----- Data for review -----

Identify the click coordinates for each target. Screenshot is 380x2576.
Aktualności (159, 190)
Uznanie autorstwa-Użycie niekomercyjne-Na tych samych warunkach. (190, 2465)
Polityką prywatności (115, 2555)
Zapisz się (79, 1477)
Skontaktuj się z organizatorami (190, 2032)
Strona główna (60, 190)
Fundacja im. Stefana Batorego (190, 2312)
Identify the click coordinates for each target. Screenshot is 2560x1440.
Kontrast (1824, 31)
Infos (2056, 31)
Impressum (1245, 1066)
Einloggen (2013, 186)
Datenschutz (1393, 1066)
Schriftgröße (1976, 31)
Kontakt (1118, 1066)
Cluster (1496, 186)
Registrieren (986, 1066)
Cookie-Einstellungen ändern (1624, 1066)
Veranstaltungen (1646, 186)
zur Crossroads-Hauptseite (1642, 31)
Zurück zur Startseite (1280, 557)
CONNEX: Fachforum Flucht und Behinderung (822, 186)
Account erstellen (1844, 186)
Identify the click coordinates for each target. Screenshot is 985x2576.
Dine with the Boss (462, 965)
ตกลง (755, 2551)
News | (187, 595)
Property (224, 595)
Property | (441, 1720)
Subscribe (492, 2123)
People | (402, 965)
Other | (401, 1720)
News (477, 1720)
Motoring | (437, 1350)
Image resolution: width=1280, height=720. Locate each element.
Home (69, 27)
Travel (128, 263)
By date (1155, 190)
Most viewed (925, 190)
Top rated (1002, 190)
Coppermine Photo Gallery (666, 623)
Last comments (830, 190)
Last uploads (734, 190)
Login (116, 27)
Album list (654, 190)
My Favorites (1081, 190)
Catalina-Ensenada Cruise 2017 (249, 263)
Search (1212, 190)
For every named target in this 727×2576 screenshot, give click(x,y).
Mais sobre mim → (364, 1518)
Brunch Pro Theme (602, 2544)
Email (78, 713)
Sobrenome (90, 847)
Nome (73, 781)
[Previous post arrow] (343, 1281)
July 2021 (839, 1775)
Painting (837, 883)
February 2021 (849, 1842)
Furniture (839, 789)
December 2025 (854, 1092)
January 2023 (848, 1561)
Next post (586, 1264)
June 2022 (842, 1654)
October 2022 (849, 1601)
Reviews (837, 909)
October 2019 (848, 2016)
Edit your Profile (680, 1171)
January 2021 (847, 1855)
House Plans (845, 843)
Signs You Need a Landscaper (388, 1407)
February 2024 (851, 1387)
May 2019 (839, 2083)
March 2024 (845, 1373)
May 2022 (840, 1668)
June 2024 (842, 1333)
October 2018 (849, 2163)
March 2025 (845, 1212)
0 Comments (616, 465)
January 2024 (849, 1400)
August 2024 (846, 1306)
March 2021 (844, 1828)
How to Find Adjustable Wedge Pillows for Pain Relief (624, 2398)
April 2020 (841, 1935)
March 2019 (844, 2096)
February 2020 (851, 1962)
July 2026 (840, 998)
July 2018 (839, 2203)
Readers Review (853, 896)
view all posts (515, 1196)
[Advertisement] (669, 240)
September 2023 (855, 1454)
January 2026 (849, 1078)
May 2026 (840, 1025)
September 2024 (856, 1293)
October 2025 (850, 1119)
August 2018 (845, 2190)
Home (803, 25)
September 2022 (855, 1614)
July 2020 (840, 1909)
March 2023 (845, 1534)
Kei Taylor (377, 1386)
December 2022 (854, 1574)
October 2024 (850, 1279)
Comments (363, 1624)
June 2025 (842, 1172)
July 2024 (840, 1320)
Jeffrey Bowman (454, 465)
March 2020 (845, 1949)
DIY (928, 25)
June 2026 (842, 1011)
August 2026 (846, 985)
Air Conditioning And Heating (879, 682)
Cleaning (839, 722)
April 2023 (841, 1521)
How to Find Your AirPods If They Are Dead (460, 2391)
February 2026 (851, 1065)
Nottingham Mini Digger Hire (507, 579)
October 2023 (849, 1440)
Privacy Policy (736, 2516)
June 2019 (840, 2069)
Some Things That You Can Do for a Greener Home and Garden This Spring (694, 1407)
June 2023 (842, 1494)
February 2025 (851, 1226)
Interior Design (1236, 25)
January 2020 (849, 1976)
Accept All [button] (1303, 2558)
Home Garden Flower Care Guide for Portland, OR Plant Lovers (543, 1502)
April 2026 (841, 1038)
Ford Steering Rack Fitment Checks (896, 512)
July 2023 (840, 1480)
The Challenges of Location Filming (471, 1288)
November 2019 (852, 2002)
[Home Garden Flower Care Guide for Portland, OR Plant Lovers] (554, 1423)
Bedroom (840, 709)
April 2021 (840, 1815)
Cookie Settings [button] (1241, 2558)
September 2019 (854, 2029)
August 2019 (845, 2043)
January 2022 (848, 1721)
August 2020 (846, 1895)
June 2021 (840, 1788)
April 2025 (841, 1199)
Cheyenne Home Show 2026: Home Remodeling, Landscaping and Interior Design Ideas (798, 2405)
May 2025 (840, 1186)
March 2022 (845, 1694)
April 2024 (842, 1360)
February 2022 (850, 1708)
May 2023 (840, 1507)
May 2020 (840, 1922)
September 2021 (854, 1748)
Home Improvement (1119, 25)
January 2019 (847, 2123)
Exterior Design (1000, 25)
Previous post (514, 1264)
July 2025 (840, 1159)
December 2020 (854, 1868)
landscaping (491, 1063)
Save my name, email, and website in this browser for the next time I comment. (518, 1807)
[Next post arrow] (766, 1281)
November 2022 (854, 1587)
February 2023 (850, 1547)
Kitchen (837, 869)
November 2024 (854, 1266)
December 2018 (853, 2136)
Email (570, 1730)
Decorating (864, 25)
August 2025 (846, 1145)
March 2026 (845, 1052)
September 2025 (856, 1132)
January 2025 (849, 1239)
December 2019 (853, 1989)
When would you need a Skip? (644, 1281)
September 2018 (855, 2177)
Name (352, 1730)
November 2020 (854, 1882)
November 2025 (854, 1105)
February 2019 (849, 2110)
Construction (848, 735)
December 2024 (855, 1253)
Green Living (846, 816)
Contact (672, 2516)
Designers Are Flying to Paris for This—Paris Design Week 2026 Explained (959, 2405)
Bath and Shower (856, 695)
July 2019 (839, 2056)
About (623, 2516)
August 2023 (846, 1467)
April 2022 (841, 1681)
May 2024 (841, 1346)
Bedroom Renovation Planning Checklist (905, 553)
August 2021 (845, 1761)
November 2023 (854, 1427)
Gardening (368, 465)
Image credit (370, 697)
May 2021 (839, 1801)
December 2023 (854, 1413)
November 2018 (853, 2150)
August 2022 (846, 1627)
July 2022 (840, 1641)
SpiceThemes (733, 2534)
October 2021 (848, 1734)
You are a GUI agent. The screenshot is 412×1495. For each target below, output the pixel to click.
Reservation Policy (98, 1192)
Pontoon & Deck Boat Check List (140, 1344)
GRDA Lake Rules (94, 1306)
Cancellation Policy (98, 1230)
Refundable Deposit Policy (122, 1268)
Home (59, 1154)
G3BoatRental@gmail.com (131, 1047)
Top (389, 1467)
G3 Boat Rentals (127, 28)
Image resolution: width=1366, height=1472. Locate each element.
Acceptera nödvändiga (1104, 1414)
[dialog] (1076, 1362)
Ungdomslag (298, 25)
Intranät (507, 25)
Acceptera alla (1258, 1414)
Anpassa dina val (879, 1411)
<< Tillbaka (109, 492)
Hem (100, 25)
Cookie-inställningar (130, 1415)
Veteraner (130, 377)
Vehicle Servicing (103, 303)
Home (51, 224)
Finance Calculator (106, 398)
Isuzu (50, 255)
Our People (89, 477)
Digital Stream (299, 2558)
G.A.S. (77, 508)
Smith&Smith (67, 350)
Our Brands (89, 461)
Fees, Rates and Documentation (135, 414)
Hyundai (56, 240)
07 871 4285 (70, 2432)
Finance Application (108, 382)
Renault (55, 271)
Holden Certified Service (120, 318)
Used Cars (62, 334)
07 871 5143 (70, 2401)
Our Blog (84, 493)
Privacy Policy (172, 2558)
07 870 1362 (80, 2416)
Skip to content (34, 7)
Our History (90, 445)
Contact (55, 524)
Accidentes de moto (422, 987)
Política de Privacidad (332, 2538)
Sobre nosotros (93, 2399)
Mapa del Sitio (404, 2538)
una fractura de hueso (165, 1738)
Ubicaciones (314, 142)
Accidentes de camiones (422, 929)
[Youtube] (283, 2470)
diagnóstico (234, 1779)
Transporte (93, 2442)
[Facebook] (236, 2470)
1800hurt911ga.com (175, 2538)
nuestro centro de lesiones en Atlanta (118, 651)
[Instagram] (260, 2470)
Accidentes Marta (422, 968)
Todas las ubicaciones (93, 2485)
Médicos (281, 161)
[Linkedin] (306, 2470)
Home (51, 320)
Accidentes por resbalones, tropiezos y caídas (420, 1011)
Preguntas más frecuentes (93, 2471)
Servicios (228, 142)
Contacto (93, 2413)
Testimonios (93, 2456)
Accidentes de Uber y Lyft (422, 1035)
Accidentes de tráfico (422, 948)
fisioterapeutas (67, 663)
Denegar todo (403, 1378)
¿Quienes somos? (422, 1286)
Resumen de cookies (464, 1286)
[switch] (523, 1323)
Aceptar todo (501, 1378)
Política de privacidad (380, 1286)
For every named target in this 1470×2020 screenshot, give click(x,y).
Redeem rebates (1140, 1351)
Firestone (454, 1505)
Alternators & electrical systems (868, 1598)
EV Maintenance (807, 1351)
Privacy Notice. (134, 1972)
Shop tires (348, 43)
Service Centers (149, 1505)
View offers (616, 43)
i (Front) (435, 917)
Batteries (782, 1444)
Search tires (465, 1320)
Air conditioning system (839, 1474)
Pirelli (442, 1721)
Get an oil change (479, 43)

-----

Exercise aim:
Look above for the line with "Ford Steering Rack Fitment Checks (896, 512)" and the line with "September 2019 (854, 2029)". Write out those two lines and all the lines between them, exactly, and no others.

Answer to the exercise:
Ford Steering Rack Fitment Checks (896, 512)
July 2023 (840, 1480)
The Challenges of Location Filming (471, 1288)
November 2019 (852, 2002)
[Home Garden Flower Care Guide for Portland, OR Plant Lovers] (554, 1423)
Bedroom (840, 709)
April 2021 (840, 1815)
Cookie Settings [button] (1241, 2558)
September 2019 (854, 2029)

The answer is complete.